Hong Kong Exterminates Poultry After Influenza Detection

Reuters Health
May 21, 2001

HONG KONG (Reuters Health) May 21 - Hong Kong authorities swept through local poultry farms on Monday to kill some 1.2 million birds in an attempt to stop the spread of an avian influenza virus.

As the mass slaughter of poultry in the territory began on Friday, pressure on the government to trace the source of the virus increased. Authorities said they have few clues about the origin of the influenza strain, but said it could not affect humans. The slaughter was ordered to stop the strain from combining with other influenza viruses, and becoming potentially virulent in humans.

Six people died of avian influenza in 1997 in Hong Kong. In response, the government ordered the killing of its entire poultry population of 1.4 million.

Over the weekend, the government completed the extermination of all live poultry at local markets and on Monday began slaughtering birds that have reached maturity in more than 200 farms in the rural New Territories. The entire exercise will take 2 weeks and will cost the government US $10.25 million, including compensation to the poultry trade.

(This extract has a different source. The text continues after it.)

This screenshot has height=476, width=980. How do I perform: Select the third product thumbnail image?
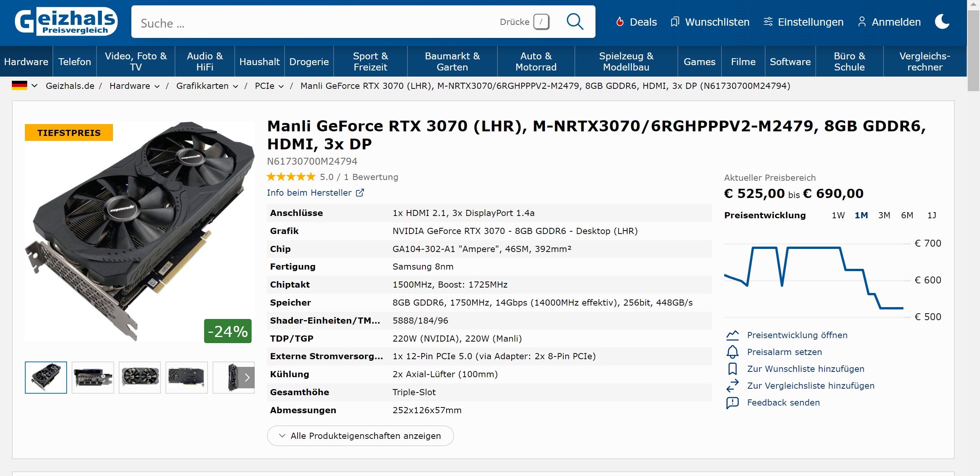coord(140,378)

Secretary for Food and Environment Lily Yam told legislators on Monday that they did not know if the influenza strain had come from nearby mainland China. Nevertheless, Hong Kong has halted imports of poultry from mainland China, which supplies over 70% of the approximately 100,000 fresh chickens consumed daily in the territory. Chinese authorities have already denied responsibility for the influenza outbreak in Hong Kong.

The Hong Kong government has not firmly indicated when the import ban would be lifted and when chickens would be sold again in local markets. Already, suggestions are being made to end the age-old practice of killing live poultry in local markets-often under poor hygienic conditions.

"It's fair to say the only certain way of being sure that we don't have a repetition of events that are occurring now would be to have a central slaughtering system," said Malik Peiris, an associated professor in microbiology of the Hong Kong University. This could end the tradition in Chinese cuisine of using fresh, rather than refrigerated, poultry.

Buddhist monks prayed on Sunday to appease the souls of the dead birds.